**Exercise inputs**
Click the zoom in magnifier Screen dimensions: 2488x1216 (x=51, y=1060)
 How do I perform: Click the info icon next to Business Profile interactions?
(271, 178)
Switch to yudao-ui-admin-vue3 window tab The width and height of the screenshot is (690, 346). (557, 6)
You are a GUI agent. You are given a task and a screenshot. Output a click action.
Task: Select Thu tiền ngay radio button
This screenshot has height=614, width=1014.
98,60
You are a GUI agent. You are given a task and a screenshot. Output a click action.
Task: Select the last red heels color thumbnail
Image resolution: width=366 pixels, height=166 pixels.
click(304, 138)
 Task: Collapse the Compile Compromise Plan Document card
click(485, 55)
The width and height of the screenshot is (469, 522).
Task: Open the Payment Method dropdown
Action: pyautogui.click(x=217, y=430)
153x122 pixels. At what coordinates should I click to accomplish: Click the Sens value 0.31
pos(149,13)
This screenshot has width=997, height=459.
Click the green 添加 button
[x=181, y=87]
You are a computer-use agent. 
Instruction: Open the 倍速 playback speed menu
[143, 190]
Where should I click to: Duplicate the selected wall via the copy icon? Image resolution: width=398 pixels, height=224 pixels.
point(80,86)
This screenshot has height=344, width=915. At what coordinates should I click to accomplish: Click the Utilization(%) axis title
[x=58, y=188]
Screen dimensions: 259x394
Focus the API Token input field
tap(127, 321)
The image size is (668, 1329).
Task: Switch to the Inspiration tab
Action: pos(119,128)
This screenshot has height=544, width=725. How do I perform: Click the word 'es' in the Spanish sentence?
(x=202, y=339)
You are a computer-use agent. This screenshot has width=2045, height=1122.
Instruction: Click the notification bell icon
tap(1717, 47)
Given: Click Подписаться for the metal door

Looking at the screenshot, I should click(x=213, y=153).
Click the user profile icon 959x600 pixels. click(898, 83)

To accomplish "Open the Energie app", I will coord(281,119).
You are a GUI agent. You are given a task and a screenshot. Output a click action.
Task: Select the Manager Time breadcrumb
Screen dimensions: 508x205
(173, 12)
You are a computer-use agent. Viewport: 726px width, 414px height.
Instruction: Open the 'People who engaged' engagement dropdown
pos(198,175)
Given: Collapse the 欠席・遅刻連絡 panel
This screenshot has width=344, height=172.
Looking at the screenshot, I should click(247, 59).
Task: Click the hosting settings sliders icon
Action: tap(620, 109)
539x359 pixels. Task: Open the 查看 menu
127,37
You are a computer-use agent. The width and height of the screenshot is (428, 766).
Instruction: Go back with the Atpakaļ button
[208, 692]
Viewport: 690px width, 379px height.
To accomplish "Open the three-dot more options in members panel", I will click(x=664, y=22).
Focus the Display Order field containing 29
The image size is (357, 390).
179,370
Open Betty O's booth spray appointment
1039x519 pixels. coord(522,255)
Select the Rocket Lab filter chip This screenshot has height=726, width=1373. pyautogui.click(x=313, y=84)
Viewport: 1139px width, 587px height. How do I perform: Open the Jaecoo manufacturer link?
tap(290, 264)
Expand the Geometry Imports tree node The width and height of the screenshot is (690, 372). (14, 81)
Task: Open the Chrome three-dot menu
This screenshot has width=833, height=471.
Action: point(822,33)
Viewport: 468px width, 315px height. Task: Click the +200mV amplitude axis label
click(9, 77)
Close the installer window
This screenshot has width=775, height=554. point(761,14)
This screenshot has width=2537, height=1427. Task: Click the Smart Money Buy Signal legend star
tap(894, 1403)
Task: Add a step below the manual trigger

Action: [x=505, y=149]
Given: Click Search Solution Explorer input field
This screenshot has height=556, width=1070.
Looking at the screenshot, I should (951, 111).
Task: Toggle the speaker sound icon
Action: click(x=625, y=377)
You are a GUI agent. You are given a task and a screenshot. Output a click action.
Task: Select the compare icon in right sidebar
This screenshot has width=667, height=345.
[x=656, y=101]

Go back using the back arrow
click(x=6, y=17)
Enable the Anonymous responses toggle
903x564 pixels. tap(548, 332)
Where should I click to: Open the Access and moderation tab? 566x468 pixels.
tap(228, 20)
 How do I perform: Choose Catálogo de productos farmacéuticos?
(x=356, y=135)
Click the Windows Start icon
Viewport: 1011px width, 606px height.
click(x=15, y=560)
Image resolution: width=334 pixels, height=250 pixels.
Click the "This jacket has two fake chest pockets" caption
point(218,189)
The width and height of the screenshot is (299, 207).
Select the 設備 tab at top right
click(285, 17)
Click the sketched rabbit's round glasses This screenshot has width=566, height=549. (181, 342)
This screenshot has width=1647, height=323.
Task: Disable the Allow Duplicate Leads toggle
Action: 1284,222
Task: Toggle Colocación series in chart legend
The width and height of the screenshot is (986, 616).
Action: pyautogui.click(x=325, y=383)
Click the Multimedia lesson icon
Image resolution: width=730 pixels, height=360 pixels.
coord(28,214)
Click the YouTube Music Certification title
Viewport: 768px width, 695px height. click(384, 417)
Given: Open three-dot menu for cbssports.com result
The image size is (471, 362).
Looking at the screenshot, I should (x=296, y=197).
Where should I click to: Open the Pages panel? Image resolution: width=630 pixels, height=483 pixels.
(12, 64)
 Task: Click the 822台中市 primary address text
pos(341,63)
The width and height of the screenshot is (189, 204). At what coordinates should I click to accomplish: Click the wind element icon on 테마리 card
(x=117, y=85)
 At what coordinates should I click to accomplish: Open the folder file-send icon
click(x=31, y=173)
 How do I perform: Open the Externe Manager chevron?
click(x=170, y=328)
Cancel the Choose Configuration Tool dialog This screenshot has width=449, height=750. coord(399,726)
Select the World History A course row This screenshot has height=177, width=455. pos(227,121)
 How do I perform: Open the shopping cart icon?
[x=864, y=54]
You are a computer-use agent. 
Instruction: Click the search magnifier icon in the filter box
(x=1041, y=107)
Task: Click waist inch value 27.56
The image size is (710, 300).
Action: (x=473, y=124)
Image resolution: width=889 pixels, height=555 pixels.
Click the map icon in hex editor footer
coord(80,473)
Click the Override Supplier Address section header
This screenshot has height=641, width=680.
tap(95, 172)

**What the task requires**
Please convert all the records above into a Markdown table with two columns, No. and Line. Give each non-blank line its own numbered row in order, and leave out the blank lines.

**Answer for this exercise**
| No. | Line |
|---|---|
| 1 | Click the zoom in magnifier Screen dimensions: 2488x1216 (x=51, y=1060) |
| 2 |  How do I perform: Click the info icon next to Business Profile interactions? |
| 3 | (271, 178) |
| 4 | Switch to yudao-ui-admin-vue3 window tab The width and height of the screenshot is (690, 346). (557, 6) |
| 5 | You are a GUI agent. You are given a task and a screenshot. Output a click action. |
| 6 | Task: Select Thu tiền ngay radio button |
| 7 | This screenshot has height=614, width=1014. |
| 8 | 98,60 |
| 9 | You are a GUI agent. You are given a task and a screenshot. Output a click action. |
| 10 | Task: Select the last red heels color thumbnail |
| 11 | Image resolution: width=366 pixels, height=166 pixels. |
| 12 | click(304, 138) |
| 13 |  Task: Collapse the Compile Compromise Plan Document card |
| 14 | click(485, 55) |
| 15 | The width and height of the screenshot is (469, 522). |
| 16 | Task: Open the Payment Method dropdown |
| 17 | Action: pyautogui.click(x=217, y=430) |
| 18 | 153x122 pixels. At what coordinates should I click to accomplish: Click the Sens value 0.31 |
| 19 | pos(149,13) |
| 20 | This screenshot has width=997, height=459. |
| 21 | Click the green 添加 button |
| 22 | [x=181, y=87] |
| 23 | You are a computer-use agent.  |
| 24 | Instruction: Open the 倍速 playback speed menu |
| 25 | [143, 190] |
| 26 | Where should I click to: Duplicate the selected wall via the copy icon? Image resolution: width=398 pixels, height=224 pixels. |
| 27 | point(80,86) |
| 28 | This screenshot has height=344, width=915. At what coordinates should I click to accomplish: Click the Utilization(%) axis title |
| 29 | [x=58, y=188] |
| 30 | Screen dimensions: 259x394 |
| 31 | Focus the API Token input field |
| 32 | tap(127, 321) |
| 33 | The image size is (668, 1329). |
| 34 | Task: Switch to the Inspiration tab |
| 35 | Action: pos(119,128) |
| 36 | This screenshot has height=544, width=725. How do I perform: Click the word 'es' in the Spanish sentence? |
| 37 | (x=202, y=339) |
| 38 | You are a computer-use agent. This screenshot has width=2045, height=1122. |
| 39 | Instruction: Click the notification bell icon |
| 40 | tap(1717, 47) |
| 41 | Given: Click Подписаться for the metal door |
| 42 | Looking at the screenshot, I should click(x=213, y=153). |
| 43 | Click the user profile icon 959x600 pixels. click(898, 83) |
| 44 | To accomplish "Open the Energie app", I will coord(281,119). |
| 45 | You are a GUI agent. You are given a task and a screenshot. Output a click action. |
| 46 | Task: Select the Manager Time breadcrumb |
| 47 | Screen dimensions: 508x205 |
| 48 | (173, 12) |
| 49 | You are a computer-use agent. Viewport: 726px width, 414px height. |
| 50 | Instruction: Open the 'People who engaged' engagement dropdown |
| 51 | pos(198,175) |
| 52 | Given: Collapse the 欠席・遅刻連絡 panel |
| 53 | This screenshot has width=344, height=172. |
| 54 | Looking at the screenshot, I should click(247, 59). |
| 55 | Task: Click the hosting settings sliders icon |
| 56 | Action: tap(620, 109) |
| 57 | 539x359 pixels. Task: Open the 查看 menu |
| 58 | 127,37 |
| 59 | You are a computer-use agent. The width and height of the screenshot is (428, 766). |
| 60 | Instruction: Go back with the Atpakaļ button |
| 61 | [208, 692] |
| 62 | Viewport: 690px width, 379px height. |
| 63 | To accomplish "Open the three-dot more options in members panel", I will click(x=664, y=22). |
| 64 | Focus the Display Order field containing 29 |
| 65 | The image size is (357, 390). |
| 66 | 179,370 |
| 67 | Open Betty O's booth spray appointment |
| 68 | 1039x519 pixels. coord(522,255) |
| 69 | Select the Rocket Lab filter chip This screenshot has height=726, width=1373. pyautogui.click(x=313, y=84) |
| 70 | Viewport: 1139px width, 587px height. How do I perform: Open the Jaecoo manufacturer link? |
| 71 | tap(290, 264) |
| 72 | Expand the Geometry Imports tree node The width and height of the screenshot is (690, 372). (14, 81) |
| 73 | Task: Open the Chrome three-dot menu |
| 74 | This screenshot has width=833, height=471. |
| 75 | Action: point(822,33) |
| 76 | Viewport: 468px width, 315px height. Task: Click the +200mV amplitude axis label |
| 77 | click(9, 77) |
| 78 | Close the installer window |
| 79 | This screenshot has width=775, height=554. point(761,14) |
| 80 | This screenshot has width=2537, height=1427. Task: Click the Smart Money Buy Signal legend star |
| 81 | tap(894, 1403) |
| 82 | Task: Add a step below the manual trigger |
| 83 | Action: [x=505, y=149] |
| 84 | Given: Click Search Solution Explorer input field |
| 85 | This screenshot has height=556, width=1070. |
| 86 | Looking at the screenshot, I should (951, 111). |
| 87 | Task: Toggle the speaker sound icon |
| 88 | Action: click(x=625, y=377) |
| 89 | You are a GUI agent. You are given a task and a screenshot. Output a click action. |
| 90 | Task: Select the compare icon in right sidebar |
| 91 | This screenshot has width=667, height=345. |
| 92 | [x=656, y=101] |
| 93 | Go back using the back arrow |
| 94 | click(x=6, y=17) |
| 95 | Enable the Anonymous responses toggle |
| 96 | 903x564 pixels. tap(548, 332) |
| 97 | Where should I click to: Open the Access and moderation tab? 566x468 pixels. |
| 98 | tap(228, 20) |
| 99 |  How do I perform: Choose Catálogo de productos farmacéuticos? |
| 100 | (x=356, y=135) |
| 101 | Click the Windows Start icon |
| 102 | Viewport: 1011px width, 606px height. |
| 103 | click(x=15, y=560) |
| 104 | Image resolution: width=334 pixels, height=250 pixels. |
| 105 | Click the "This jacket has two fake chest pockets" caption |
| 106 | point(218,189) |
| 107 | The width and height of the screenshot is (299, 207). |
| 108 | Select the 設備 tab at top right |
| 109 | click(285, 17) |
| 110 | Click the sketched rabbit's round glasses This screenshot has width=566, height=549. (181, 342) |
| 111 | This screenshot has width=1647, height=323. |
| 112 | Task: Disable the Allow Duplicate Leads toggle |
| 113 | Action: 1284,222 |
| 114 | Task: Toggle Colocación series in chart legend |
| 115 | The width and height of the screenshot is (986, 616). |
| 116 | Action: pyautogui.click(x=325, y=383) |
| 117 | Click the Multimedia lesson icon |
| 118 | Image resolution: width=730 pixels, height=360 pixels. |
| 119 | coord(28,214) |
| 120 | Click the YouTube Music Certification title |
| 121 | Viewport: 768px width, 695px height. click(384, 417) |
| 122 | Given: Open three-dot menu for cbssports.com result |
| 123 | The image size is (471, 362). |
| 124 | Looking at the screenshot, I should (x=296, y=197). |
| 125 | Where should I click to: Open the Pages panel? Image resolution: width=630 pixels, height=483 pixels. |
| 126 | (12, 64) |
| 127 |  Task: Click the 822台中市 primary address text |
| 128 | pos(341,63) |
| 129 | The width and height of the screenshot is (189, 204). At what coordinates should I click to accomplish: Click the wind element icon on 테마리 card |
| 130 | (x=117, y=85) |
| 131 |  At what coordinates should I click to accomplish: Open the folder file-send icon |
| 132 | click(x=31, y=173) |
| 133 |  How do I perform: Open the Externe Manager chevron? |
| 134 | click(x=170, y=328) |
| 135 | Cancel the Choose Configuration Tool dialog This screenshot has width=449, height=750. coord(399,726) |
| 136 | Select the World History A course row This screenshot has height=177, width=455. pos(227,121) |
| 137 |  How do I perform: Open the shopping cart icon? |
| 138 | [x=864, y=54] |
| 139 | You are a computer-use agent.  |
| 140 | Instruction: Click the search magnifier icon in the filter box |
| 141 | (x=1041, y=107) |
| 142 | Task: Click waist inch value 27.56 |
| 143 | The image size is (710, 300). |
| 144 | Action: (x=473, y=124) |
| 145 | Image resolution: width=889 pixels, height=555 pixels. |
| 146 | Click the map icon in hex editor footer |
| 147 | coord(80,473) |
| 148 | Click the Override Supplier Address section header |
| 149 | This screenshot has height=641, width=680. |
| 150 | tap(95, 172) |